Quddusaliquddus stop reading if you don't want the solution.

OK?

Stopped?

Right, to find all cont, functions from R to R satisfying f(x+y)f(x-y) = (f(x)f(y))^2

put x=y=0 to see f(0)^2=f(0)^4 ie f(0) =0 1 or -1

also x=y shows f(0)f(2x)=f(x)^4

so f(0)=0 implies f=0

if f(0)=1 then we see the relation

f(2x)=f(x)^4

if you're stupid you get mixed up and conclude that only the constant solution f=1 works.

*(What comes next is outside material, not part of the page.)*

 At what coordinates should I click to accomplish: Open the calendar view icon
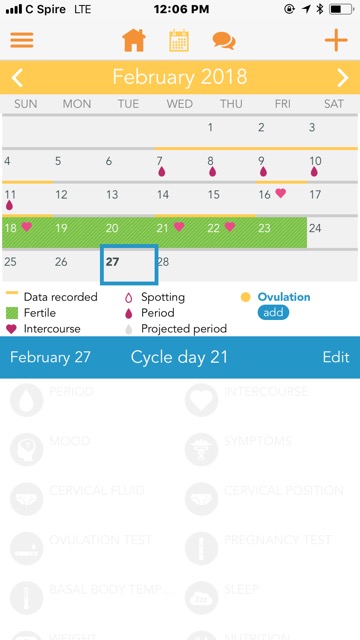pos(179,40)
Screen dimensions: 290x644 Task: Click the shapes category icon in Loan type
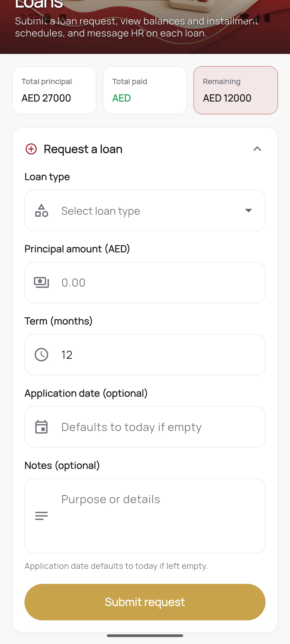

Then you realize that there are obviously non-constant solutions, duh! such as 2^{x^2} so you figure out why these ones are the only kind:

so, let f(1) = k

then f(2)=k^4, f(4)=k^16, hmm, f(3) can be got from f(3)f(1)=(f(2)f(1))^2

and pretty soon you realize that for every integer n, f(n)=k^{n^2}

now you go on to think, but we can do it for all rationals with powers of 2 in the denominator, and it works there, and as they're dense in the reals you see that actually f_k(x) = k^{x^2} forms a complete set of solutions (well, there's the solutions g_k = -f_k but whose counting).

2. Apr 6, 2004

quddusaliquddus

Lol...I must say you have unbounded enthusiasm for maths! Shall i post the answer I got from someone else? It looks slightly different, so you might be interested.

3. Apr 6, 2004

matt grime

I'd certainly like to know if I've missed something.

4. Apr 7, 2004

Muzza

I hope this comment wasn't directed at me because of my question in the other thread... ;)

5. Apr 7, 2004

matt grime

nope, it was directed at me, sorry if you thought it was meant for someone else.